- _DESCRIPTION OF THE TASK_
In the passage on science-based solutions to development challenges, by how much does the recently developed microbicide reduce HIV/AIDS transmission?

Science- and engineering-based solutions to global challenges have also sparked major innovations, such as the Green Revolution, which tackled the devastation caused by wheat rust, and pioneering immunization techniques that dramatically reduced the spread of measles and polio. And such solutions continue to address development challenges. A recently developed microbicide reduces the transmission of HIV/AIDS by 39%. Geospatial data locate freshwater sources and improve development assistance effectiveness. And a new diagnostic tool identifies the presence of multidrug-resistant tuberculosis and guides medical staff to precise treatment solutions.

The list goes on. The Famine Early Warning System Network (FEWS NET) alerts governments to possible food shortages. The Volcanic Disaster Assistance Program provides real-time information about impending natural disasters, from volcanoes to subsequent earthquakes and tsunamis. Looking forward, dirt-powered fuel cells could light remote villages so children can study, and large-scale water desalination plants may generate drinking water from the ocean.

- _RAW DATA_
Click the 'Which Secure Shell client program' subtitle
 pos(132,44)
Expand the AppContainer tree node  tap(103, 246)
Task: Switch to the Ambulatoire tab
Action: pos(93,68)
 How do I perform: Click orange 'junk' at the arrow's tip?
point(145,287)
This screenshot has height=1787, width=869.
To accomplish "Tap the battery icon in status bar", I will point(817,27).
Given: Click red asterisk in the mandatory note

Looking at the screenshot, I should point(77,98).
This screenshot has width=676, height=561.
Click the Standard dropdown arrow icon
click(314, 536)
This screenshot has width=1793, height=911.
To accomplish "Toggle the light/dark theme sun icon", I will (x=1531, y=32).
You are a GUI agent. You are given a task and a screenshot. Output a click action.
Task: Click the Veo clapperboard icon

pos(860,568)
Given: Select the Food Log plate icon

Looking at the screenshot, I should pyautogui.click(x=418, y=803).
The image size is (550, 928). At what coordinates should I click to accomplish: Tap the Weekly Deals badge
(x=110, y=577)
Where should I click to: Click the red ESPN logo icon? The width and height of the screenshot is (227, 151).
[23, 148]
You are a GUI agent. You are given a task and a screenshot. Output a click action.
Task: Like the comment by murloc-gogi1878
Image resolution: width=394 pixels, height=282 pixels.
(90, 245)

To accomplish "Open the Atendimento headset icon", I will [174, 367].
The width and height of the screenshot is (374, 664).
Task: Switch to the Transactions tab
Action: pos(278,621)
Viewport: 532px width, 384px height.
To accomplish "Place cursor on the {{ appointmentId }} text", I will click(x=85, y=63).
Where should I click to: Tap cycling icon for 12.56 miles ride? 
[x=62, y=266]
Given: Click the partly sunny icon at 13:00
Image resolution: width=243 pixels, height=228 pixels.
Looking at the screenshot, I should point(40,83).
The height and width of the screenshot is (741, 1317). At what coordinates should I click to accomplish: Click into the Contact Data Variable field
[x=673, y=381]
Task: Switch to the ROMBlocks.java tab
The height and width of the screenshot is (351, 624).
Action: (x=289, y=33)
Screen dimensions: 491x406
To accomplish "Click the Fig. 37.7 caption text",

- _RESPONSE AREA_
By 39%.